• [THE REQUEST]: Quote all of the following material verbatim, line for line.

* * * * * * * * *

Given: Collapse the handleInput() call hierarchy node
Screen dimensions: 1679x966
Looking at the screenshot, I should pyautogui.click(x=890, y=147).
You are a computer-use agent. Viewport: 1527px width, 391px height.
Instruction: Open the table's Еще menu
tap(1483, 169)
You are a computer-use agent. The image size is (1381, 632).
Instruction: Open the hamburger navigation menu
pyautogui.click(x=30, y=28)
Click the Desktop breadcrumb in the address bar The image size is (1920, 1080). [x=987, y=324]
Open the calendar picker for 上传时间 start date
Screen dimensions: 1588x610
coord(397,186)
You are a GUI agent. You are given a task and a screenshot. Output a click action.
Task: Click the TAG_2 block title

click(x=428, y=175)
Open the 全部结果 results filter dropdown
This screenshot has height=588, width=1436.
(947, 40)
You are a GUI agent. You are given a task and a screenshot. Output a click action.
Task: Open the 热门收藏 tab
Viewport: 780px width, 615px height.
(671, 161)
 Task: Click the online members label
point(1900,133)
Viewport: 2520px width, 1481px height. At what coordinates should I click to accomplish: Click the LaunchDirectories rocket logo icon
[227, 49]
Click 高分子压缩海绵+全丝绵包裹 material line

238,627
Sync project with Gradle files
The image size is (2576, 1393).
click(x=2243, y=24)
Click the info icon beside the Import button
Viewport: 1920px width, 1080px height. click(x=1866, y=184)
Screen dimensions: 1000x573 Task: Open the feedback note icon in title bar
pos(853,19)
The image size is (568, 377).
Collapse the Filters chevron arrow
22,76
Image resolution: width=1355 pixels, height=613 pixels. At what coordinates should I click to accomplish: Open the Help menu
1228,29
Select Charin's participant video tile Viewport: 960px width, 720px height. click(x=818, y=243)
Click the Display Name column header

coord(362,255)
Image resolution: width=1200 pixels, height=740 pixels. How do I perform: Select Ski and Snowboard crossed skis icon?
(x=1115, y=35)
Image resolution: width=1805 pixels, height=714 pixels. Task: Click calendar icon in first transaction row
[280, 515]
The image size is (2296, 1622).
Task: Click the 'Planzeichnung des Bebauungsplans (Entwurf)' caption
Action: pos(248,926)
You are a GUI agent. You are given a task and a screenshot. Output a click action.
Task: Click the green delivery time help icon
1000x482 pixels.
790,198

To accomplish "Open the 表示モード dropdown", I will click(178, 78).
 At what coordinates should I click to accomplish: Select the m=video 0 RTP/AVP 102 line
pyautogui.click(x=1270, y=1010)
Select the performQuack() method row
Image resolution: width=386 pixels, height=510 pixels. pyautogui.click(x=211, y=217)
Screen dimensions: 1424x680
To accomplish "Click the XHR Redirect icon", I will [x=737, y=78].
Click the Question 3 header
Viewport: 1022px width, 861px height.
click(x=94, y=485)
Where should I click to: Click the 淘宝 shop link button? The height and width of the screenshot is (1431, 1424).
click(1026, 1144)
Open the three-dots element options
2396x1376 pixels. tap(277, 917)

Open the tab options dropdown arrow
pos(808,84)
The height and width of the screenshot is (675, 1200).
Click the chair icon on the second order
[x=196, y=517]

* * * * * * * * *

• [FINISHED ANSWER]:
Given: Collapse the handleInput() call hierarchy node
Screen dimensions: 1679x966
Looking at the screenshot, I should pyautogui.click(x=890, y=147).
You are a computer-use agent. Viewport: 1527px width, 391px height.
Instruction: Open the table's Еще menu
tap(1483, 169)
You are a computer-use agent. The image size is (1381, 632).
Instruction: Open the hamburger navigation menu
pyautogui.click(x=30, y=28)
Click the Desktop breadcrumb in the address bar The image size is (1920, 1080). [x=987, y=324]
Open the calendar picker for 上传时间 start date
Screen dimensions: 1588x610
coord(397,186)
You are a GUI agent. You are given a task and a screenshot. Output a click action.
Task: Click the TAG_2 block title

click(x=428, y=175)
Open the 全部结果 results filter dropdown
This screenshot has height=588, width=1436.
(947, 40)
You are a GUI agent. You are given a task and a screenshot. Output a click action.
Task: Open the 热门收藏 tab
Viewport: 780px width, 615px height.
(671, 161)
 Task: Click the online members label
point(1900,133)
Viewport: 2520px width, 1481px height. At what coordinates should I click to accomplish: Click the LaunchDirectories rocket logo icon
[227, 49]
Click 高分子压缩海绵+全丝绵包裹 material line

238,627
Sync project with Gradle files
The image size is (2576, 1393).
click(x=2243, y=24)
Click the info icon beside the Import button
Viewport: 1920px width, 1080px height. click(x=1866, y=184)
Screen dimensions: 1000x573 Task: Open the feedback note icon in title bar
pos(853,19)
The image size is (568, 377).
Collapse the Filters chevron arrow
22,76
Image resolution: width=1355 pixels, height=613 pixels. At what coordinates should I click to accomplish: Open the Help menu
1228,29
Select Charin's participant video tile Viewport: 960px width, 720px height. click(x=818, y=243)
Click the Display Name column header

coord(362,255)
Image resolution: width=1200 pixels, height=740 pixels. How do I perform: Select Ski and Snowboard crossed skis icon?
(x=1115, y=35)
Image resolution: width=1805 pixels, height=714 pixels. Task: Click calendar icon in first transaction row
[280, 515]
The image size is (2296, 1622).
Task: Click the 'Planzeichnung des Bebauungsplans (Entwurf)' caption
Action: pos(248,926)
You are a GUI agent. You are given a task and a screenshot. Output a click action.
Task: Click the green delivery time help icon
1000x482 pixels.
790,198

To accomplish "Open the 表示モード dropdown", I will click(178, 78).
 At what coordinates should I click to accomplish: Select the m=video 0 RTP/AVP 102 line
pyautogui.click(x=1270, y=1010)
Select the performQuack() method row
Image resolution: width=386 pixels, height=510 pixels. pyautogui.click(x=211, y=217)
Screen dimensions: 1424x680
To accomplish "Click the XHR Redirect icon", I will [x=737, y=78].
Click the Question 3 header
Viewport: 1022px width, 861px height.
click(x=94, y=485)
Where should I click to: Click the 淘宝 shop link button? The height and width of the screenshot is (1431, 1424).
click(1026, 1144)
Open the three-dots element options
2396x1376 pixels. tap(277, 917)

Open the tab options dropdown arrow
pos(808,84)
The height and width of the screenshot is (675, 1200).
Click the chair icon on the second order
[x=196, y=517]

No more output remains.